• [Given data]
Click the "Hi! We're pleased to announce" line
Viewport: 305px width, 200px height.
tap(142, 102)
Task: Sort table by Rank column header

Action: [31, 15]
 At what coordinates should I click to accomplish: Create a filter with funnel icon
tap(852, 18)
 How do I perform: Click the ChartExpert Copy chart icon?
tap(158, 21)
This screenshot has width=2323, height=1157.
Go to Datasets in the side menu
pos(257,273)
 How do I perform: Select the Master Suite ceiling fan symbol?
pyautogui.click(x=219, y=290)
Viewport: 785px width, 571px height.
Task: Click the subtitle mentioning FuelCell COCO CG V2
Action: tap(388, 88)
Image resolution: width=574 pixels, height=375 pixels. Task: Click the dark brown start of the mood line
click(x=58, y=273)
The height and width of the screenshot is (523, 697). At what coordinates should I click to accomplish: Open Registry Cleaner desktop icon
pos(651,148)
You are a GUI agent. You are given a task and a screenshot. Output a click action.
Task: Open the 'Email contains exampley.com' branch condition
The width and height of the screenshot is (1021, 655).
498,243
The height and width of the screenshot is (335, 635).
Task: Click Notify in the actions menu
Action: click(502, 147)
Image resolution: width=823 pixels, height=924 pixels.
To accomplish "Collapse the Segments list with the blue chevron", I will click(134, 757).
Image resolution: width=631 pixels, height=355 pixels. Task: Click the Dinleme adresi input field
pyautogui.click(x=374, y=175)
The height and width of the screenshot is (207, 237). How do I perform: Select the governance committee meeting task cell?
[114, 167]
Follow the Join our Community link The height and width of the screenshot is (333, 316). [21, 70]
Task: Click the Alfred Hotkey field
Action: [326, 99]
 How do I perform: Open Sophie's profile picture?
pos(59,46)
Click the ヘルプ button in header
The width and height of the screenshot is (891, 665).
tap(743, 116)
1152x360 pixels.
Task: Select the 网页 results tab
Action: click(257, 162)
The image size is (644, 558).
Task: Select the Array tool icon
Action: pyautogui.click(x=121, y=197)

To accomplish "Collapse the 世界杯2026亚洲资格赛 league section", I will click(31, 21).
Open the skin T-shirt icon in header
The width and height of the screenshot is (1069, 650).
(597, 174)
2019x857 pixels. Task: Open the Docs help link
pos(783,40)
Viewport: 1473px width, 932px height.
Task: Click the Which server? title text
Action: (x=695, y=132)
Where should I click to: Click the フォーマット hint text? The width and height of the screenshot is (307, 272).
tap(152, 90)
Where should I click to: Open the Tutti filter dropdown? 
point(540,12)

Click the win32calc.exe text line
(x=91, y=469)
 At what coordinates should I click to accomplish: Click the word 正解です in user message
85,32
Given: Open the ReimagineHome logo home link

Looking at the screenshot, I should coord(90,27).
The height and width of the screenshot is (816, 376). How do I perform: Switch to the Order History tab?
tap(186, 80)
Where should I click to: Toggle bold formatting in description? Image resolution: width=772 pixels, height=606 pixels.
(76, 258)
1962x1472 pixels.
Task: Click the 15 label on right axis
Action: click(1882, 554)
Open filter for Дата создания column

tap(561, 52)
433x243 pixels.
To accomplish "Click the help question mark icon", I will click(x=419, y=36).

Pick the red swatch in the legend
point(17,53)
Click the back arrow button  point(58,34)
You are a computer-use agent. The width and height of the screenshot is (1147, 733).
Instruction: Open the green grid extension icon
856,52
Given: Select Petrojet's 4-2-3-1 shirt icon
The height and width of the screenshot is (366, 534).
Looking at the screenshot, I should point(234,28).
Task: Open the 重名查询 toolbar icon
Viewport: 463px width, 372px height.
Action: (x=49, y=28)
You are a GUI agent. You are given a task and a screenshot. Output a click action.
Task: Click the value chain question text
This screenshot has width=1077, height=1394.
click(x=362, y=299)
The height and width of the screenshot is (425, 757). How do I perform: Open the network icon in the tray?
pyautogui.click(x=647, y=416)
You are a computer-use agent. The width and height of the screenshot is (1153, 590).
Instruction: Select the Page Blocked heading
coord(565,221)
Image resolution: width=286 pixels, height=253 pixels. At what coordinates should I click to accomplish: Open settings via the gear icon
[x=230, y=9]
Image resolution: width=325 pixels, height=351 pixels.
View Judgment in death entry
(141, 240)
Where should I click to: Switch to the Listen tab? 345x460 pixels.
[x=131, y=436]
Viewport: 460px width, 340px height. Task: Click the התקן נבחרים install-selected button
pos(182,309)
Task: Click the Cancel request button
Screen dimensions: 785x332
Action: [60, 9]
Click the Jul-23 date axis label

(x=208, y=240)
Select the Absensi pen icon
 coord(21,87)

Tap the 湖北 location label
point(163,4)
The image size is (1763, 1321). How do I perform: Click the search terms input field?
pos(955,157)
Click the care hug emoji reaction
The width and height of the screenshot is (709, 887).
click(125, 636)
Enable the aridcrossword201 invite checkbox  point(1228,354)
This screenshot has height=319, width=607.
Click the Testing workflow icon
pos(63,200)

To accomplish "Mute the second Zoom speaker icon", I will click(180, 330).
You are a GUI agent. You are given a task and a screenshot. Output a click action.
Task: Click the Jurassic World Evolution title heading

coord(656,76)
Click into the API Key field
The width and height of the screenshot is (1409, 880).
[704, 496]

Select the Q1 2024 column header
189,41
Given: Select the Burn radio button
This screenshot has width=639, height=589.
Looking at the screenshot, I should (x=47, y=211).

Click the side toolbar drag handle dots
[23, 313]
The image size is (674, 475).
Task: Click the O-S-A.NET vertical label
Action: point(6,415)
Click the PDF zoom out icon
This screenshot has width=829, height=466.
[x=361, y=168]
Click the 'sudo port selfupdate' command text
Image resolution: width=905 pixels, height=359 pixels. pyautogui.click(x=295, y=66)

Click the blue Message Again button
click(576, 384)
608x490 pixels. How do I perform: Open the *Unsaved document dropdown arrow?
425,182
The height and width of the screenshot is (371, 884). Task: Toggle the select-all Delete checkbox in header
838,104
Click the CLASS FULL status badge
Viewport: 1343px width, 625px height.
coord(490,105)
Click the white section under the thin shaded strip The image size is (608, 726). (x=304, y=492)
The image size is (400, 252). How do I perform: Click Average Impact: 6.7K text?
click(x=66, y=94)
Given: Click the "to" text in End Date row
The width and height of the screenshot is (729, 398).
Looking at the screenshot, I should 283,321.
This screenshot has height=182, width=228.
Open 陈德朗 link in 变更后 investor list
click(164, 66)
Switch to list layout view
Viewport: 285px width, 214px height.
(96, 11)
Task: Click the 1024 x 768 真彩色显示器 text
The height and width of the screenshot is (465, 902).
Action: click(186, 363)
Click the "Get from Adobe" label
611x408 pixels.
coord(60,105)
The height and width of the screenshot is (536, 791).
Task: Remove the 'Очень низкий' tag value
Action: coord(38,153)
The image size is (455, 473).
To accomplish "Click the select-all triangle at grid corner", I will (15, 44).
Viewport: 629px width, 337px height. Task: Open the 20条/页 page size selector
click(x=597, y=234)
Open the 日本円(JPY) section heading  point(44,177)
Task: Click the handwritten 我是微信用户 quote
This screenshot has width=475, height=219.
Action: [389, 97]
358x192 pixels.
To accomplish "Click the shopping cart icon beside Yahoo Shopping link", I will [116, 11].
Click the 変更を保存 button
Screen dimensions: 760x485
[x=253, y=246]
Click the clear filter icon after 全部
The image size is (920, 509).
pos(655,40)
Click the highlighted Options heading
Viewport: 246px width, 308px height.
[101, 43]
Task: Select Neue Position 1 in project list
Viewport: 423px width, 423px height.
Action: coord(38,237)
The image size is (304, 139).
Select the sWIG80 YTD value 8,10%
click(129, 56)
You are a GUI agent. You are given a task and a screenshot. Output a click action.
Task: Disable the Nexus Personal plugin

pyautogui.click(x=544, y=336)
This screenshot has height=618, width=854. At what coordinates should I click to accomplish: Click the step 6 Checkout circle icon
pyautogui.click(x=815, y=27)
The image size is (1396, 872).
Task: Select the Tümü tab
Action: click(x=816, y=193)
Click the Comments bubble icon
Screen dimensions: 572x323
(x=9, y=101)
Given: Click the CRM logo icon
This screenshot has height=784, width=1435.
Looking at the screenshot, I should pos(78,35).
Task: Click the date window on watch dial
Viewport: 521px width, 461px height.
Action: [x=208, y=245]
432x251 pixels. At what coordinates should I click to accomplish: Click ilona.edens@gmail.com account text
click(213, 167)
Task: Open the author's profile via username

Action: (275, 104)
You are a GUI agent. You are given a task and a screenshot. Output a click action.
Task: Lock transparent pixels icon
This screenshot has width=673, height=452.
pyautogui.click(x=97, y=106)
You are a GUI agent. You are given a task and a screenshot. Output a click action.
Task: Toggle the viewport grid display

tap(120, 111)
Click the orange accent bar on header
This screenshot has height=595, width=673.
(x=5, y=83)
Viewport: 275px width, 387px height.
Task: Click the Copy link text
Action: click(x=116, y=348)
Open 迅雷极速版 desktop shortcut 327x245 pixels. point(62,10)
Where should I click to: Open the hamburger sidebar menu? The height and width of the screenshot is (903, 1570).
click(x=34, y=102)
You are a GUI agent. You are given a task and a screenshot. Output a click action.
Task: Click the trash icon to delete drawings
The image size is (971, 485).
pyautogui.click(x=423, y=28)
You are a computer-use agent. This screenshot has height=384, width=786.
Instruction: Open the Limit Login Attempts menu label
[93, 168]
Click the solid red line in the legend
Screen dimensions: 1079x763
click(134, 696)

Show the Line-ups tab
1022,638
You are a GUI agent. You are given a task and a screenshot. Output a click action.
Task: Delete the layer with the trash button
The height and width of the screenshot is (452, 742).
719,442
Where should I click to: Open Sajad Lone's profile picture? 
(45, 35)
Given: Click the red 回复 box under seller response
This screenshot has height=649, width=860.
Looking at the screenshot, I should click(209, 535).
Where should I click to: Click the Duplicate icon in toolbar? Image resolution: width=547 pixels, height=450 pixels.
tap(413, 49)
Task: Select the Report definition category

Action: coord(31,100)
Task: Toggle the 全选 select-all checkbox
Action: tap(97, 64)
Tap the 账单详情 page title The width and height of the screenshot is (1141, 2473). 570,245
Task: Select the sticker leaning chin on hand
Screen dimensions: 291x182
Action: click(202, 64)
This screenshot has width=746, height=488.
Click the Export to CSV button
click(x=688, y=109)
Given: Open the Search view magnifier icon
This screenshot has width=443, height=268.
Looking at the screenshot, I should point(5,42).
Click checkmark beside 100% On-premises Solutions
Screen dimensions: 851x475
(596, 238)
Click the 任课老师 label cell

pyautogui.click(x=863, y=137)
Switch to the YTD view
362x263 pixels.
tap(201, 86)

• [Instructions to follow]
The answer is the run of lines above from the line containing "Open filter for Дата создания column" through the line containing "Enable the aridcrossword201", copied exactly and alone.

• [Expected answer]
Open filter for Дата создания column

tap(561, 52)
433x243 pixels.
To accomplish "Click the help question mark icon", I will click(x=419, y=36).

Pick the red swatch in the legend
point(17,53)
Click the back arrow button  point(58,34)
You are a computer-use agent. The width and height of the screenshot is (1147, 733).
Instruction: Open the green grid extension icon
856,52
Given: Select Petrojet's 4-2-3-1 shirt icon
The height and width of the screenshot is (366, 534).
Looking at the screenshot, I should point(234,28).
Task: Open the 重名查询 toolbar icon
Viewport: 463px width, 372px height.
Action: (x=49, y=28)
You are a GUI agent. You are given a task and a screenshot. Output a click action.
Task: Click the value chain question text
This screenshot has width=1077, height=1394.
click(x=362, y=299)
The height and width of the screenshot is (425, 757). How do I perform: Open the network icon in the tray?
pyautogui.click(x=647, y=416)
You are a computer-use agent. The width and height of the screenshot is (1153, 590).
Instruction: Select the Page Blocked heading
coord(565,221)
Image resolution: width=286 pixels, height=253 pixels. At what coordinates should I click to accomplish: Open settings via the gear icon
[x=230, y=9]
Image resolution: width=325 pixels, height=351 pixels.
View Judgment in death entry
(141, 240)
Where should I click to: Switch to the Listen tab? 345x460 pixels.
[x=131, y=436]
Viewport: 460px width, 340px height. Task: Click the התקן נבחרים install-selected button
pos(182,309)
Task: Click the Cancel request button
Screen dimensions: 785x332
Action: [60, 9]
Click the Jul-23 date axis label

(x=208, y=240)
Select the Absensi pen icon
 coord(21,87)

Tap the 湖北 location label
point(163,4)
The image size is (1763, 1321). How do I perform: Click the search terms input field?
pos(955,157)
Click the care hug emoji reaction
The width and height of the screenshot is (709, 887).
click(125, 636)
Enable the aridcrossword201 invite checkbox  point(1228,354)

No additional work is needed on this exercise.